After the thrusters began misfiring, the space station soon entered an official "Loss of Attitude Control," the NASA representative told Mashable. The blasting thrusters were countered by other space station thrusters firing in the opposite direction to regain the station's normal orientation, NASA said. The station had to flip completely over — by 180 degrees — to right itself.
Real concerns
The space station excitement comes with some notable concerns, according to experts outside of NASA.
1. The space station is old and not meant for acrobatics. People first inhabited the station over two decades ago. "The ISS is an older piece of equipment. We call it legacy equipment," said Crisman.
It's not a spry vehicle intended to flip around, though the flipping in this case wasn't nearly violent. However, the station experienced thrusters fighting with each other for control of the craft, noted McDowell, which is undoubtedly somewhat strenuous for a spacecraft with attached instruments, like huge solar arrays branching out from the station. "You've got torque on relatively old parts," explained Crisman.
2. Wasted precious fuel: Stopping the station's flip required firing propellant from thrusters, which is problematic because propellant in space is finite, and at times necessary in order to maneuver the space station. There's no other way to purposefully move. "Propellant is blood."
"Propellant is blood," said Anderson. Unlike for most spacecraft, however, NASA can launch more propellant to the space station, though at a cost.
3. The misfiring thrusters couldn't immediately be turned off. To stop the station from spinning, ground control operators in Russia needed to tell the automated Nauka to stop firing. But this didn't work, necessitating the counter-thrusting. "That they couldn't get the thrusters shut off immediately bothers me," said the aerospace engineer Anderson.
4. Things could have been worse — much, much worse.
Any mishap on the space station has the benefit of happening under the watchful eye of NASA's space station team in Houston. "They have a really excellent flight control team," said McDowell, of the Center for Astrophysics.
NASA's flight controllers, like flight director Zebulon Scoville, immediately noticed the station's unexpected behavior, and soon declared a "spacecraft emergency."
Yet there shouldn't have ever been an emergency, emphasized Crisman. Yes, errors are inevitable, but the system shouldn't allow such an issue to percolate down into a potentially serious, active problem. "We should have systems in place to mitigate those errors," he said.
Broadly, these systems should follow the "Swiss Cheese Model," Crisman explained. Different layers of naturally imperfect departments (or layers of Swiss cheese) like mission control, computer programmers, engineers building spacecraft, etc. should make it extremely difficult for an error to find its way through the small holes in each department's slice of Swiss.

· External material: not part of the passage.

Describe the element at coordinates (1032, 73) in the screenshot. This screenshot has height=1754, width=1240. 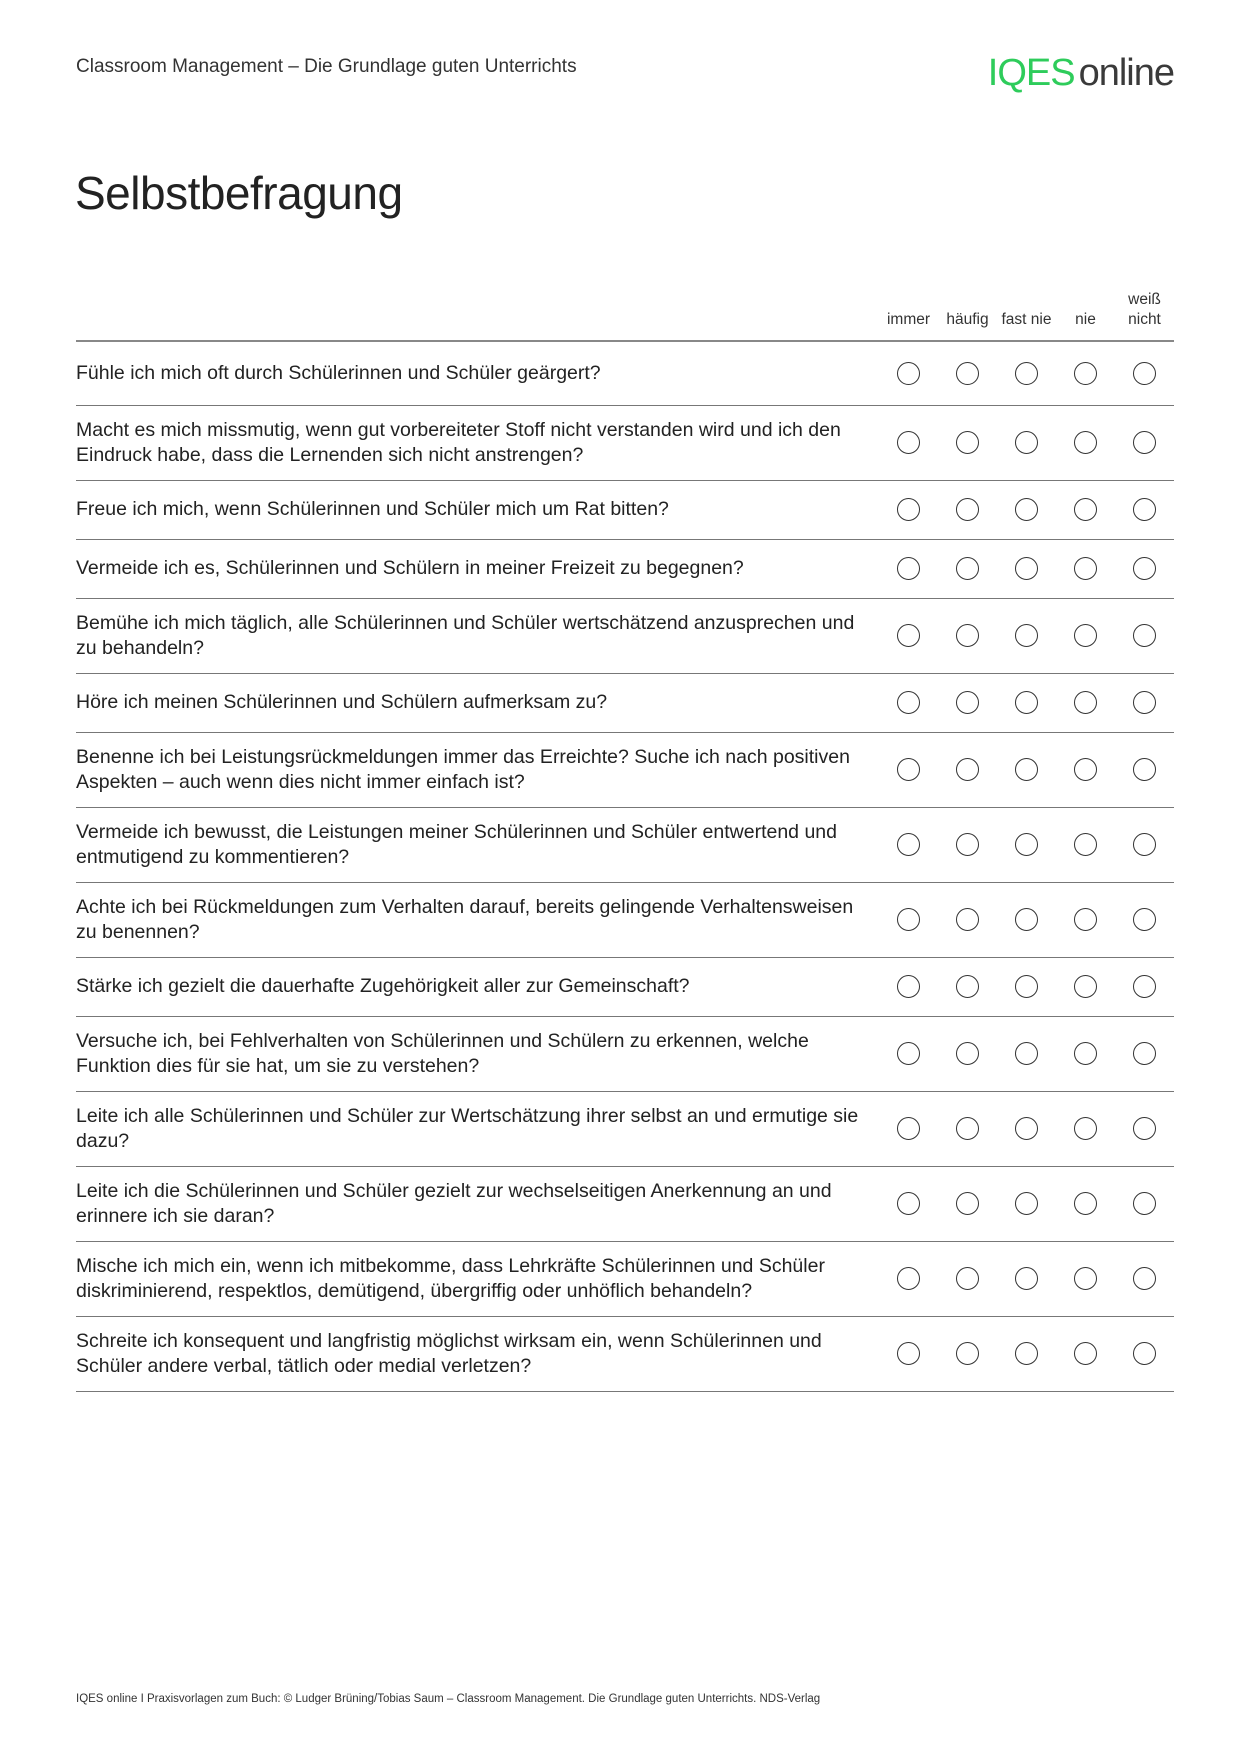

In the case of the space station flipping, an error slipped through many, many layers of international Swiss cheese. "Humans are perfectly fallible, and machines are perfectly fallible."
Generally, the space station is a quiet place, tranquilly orbiting some 250 miles above Earth. It's an afterthought to many of us. But things can go wrong. It's hugely fortunate, for example, that Nauka didn't start misfiring as it was docking, potentially leading to an impact with the space station.
This recent flip wasn't terrible, but it's a poignant warning of our vulnerabilities in the harsh realm of space, even on the dependable space station.
"Space is dangerous," said Crisman. "Humans are perfectly fallible, and machines are perfectly fallible."